PROVIDED INFORMATION:

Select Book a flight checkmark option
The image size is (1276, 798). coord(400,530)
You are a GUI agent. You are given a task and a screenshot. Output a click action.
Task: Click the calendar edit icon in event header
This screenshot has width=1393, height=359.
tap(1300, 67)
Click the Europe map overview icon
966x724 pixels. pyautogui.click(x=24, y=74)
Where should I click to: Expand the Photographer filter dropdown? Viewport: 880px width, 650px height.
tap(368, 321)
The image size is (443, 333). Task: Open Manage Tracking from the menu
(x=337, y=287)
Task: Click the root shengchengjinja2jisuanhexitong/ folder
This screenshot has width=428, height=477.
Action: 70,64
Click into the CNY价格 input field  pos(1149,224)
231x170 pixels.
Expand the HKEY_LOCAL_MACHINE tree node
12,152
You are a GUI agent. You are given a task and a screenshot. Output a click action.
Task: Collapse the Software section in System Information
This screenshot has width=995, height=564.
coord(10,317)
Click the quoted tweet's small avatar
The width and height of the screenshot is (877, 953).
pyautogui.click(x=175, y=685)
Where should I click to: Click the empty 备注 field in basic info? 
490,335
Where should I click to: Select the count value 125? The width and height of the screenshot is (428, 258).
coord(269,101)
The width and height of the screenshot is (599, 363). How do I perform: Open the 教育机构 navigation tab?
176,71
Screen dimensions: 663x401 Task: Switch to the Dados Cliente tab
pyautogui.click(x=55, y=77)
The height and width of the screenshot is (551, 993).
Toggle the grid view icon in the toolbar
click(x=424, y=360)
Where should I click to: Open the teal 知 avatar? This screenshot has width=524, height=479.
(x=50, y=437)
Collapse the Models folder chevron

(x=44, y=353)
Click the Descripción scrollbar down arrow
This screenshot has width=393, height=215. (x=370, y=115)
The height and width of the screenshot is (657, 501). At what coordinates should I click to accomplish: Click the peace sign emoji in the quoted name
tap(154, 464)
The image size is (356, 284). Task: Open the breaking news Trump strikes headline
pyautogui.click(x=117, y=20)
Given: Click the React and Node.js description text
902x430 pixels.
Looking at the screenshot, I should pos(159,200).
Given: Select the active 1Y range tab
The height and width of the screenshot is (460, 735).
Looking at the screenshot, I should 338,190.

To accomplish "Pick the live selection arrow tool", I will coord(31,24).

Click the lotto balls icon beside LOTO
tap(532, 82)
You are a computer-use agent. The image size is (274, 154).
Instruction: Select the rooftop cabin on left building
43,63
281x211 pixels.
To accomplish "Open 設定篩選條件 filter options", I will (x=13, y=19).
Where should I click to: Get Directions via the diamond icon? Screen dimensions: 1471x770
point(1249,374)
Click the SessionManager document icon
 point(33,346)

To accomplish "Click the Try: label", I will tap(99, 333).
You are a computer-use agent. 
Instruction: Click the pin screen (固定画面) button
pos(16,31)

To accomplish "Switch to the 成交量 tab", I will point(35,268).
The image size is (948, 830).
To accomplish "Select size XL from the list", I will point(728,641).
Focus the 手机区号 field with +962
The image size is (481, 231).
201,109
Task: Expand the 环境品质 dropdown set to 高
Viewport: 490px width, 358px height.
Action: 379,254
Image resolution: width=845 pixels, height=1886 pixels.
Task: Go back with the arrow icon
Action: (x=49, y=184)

WHAT YOU NEED TO DO:
Check each line above for the string "computer" and copy every line that has it.

WRITTEN REPLY:
You are a computer-use agent. The image size is (274, 154).
You are a computer-use agent. 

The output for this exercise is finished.